51. Eğer dilemış olsaydık her kasabaya bir uyarıcı gönderirdik.

52. Öyleyse kafirlere itaat etme ve onlara (Kuranla) büyük bir cihad ver.

53. İki denizi (birbirine) salıp katan O’dur; bu, tatlı, susuzluğu giderici, bu da tuzlu ve acıdır. İkisinin arasında (birbirlerine karışmalarını önleyen) bir engel (berzah) ve aşılmayan bir sınır koymuştur.

54. Ve insanı bir sudan yaratıp onu, neseb ve sihriyyet (sahibi) kılan O’dur. Senin rabbin güç yetirendir.

55. Tanrı’yı bırakıp kendilerine yarar ve zarar sağlayamayacak şeylere ibadet ediyorlar. Kafirler, (asıl) kendi rabbine karşı (şeytana) arka çıkandır.

56. Biz seni yalnızca bir müjde verici ve uyarıp korkutucu olarak gönderdik

57. De ki "Ben buna karşılık, rabbine doğru bir yol tutmayı dileyen (insanlar olmanız) dışında sizden biz ücret istemiyorum."

58. "Sen, asla ölmeyen ve daima diri olan (Tanrı)ya tevekkül et ve O’nu hamd ile tesbih et. Kullarının günahlarından O’nun haberdar olması yeter.

59. O, gökleri ve yeri ve ikisinin arasındakileri altı günde yaratan ve sonra arşa istiva edendir. Rahmandır. Bunu (bundan) haberi olana sor.

60. Onlara "Rahmana secde edin" denildiği zaman "Rahman da neymiş? Biz senin bize buyurduğuna mı secde edecek mişiz?" derler ve (bu) onların nefretini arttırır.

61. Gökte burçlar kılan, onların içinde bir aydınlık ve nurlu bir ay vareden (Tanrı) ne yücedir.

62. O, gece ile gündüzü birbiri ardınca kılandır; öğüt alıp düşünmek isteyenler ya da şükretmek isteyenler için.

63. O Rahmanın kulları, yeıyüzü üzerinde alçak gönüllü olarak yürürler ve cahiller kendileriyle muhatap oldukları zaman "Selam" derler.

64. Onlar rablerine secde ederek ve kıyama durarak gecelerler.

65. Onlar "Rabbimiz, cehennem azabını bizden geri çevir; gerçekten, onun azabı ödenmesi kaçınılmaz biz borç (veya sürekli bir acıdır)" derler.

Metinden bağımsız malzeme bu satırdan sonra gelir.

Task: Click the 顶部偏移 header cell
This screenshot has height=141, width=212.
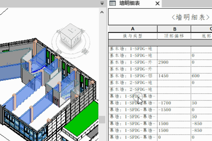Action: 174,36
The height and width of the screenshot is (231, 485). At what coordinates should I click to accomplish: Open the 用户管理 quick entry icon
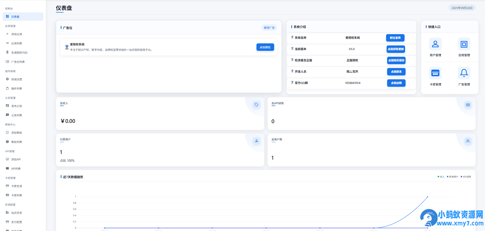click(x=435, y=44)
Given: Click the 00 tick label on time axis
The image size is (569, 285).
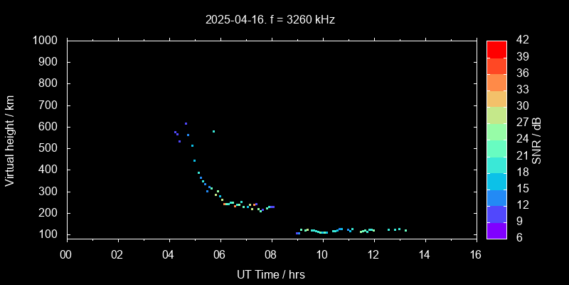Looking at the screenshot, I should tap(67, 255).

66. "Şüphesiz o, ne kötü bir karargah ve ne kötü bir konaklama yeridir."

67. Onlar, harcadıkları zaman, ne israf ederler, ne kısarlar; (harcamaları) ikisi arasında orta bir yoldur.

68. Ve onlar, Tanrı ile beraber başka bir tanrıya tapmazlar. Tanrı’nın haram kıldığı canı haksız yere öldümezler ve zina etmezler. Kim bunları yaparsa ’ağır bir ceza ile’ karşılaşır.

69. Kıyamet günü, azab ona kat kat arttırılır ve içinde aşağılanmış olarak temelli kalır.

70. Ancak tevbe eden, inanan ve salih amellerde bulunup davranan başka; işte onların günahlarını Tanrı iyiliklere çevirir. Tanrı, çok bağışlayandır, çok esirgeyendir.

71. Kim tevbe eder ve salih amellerde bulunursa, gerçekten o, tevbesi (ve kendisi) kabul edilmiş olarak Tanrı’ya döner.

72. Ki onlar, yalan şahidlikte bulunmayanlar, boş ve yararsız sözle karşılaştıkları zaman onurlu olarak geçenlerdir.

73. Onlar, kendilerine rablerinin ayetleri hatırlatıldığı zaman, onun üstünde sağır ve körler olarak kapanıp kalmayanlardır.

74. Ve onlar "Rabbimiz, bize eşlerimizden ve soyumuzdan, gözler aydınlığı olacak (çocuk)lar armağan et ve bizi takva sahiplerine imam kıl" diyenlerdir.

75. İşte onlar, sabretmelerine karşılık (cennetin en gözde yerinde) odalarla ödüllendirilirler ve orada esenlik dileği ve selamla karşılanırlar.

76. Orada ebedi olarak kalıcıdırlar; o, ne güzel bir karargah ve ne güzel bir konaklama yeridir.

77. De ki "Sizin duanız olmasaydı rabbim size değer verir miydi? Fakat siz gerçekten yalanladınız; artık (bunun azabı da) kaçınılmaz olacaktır."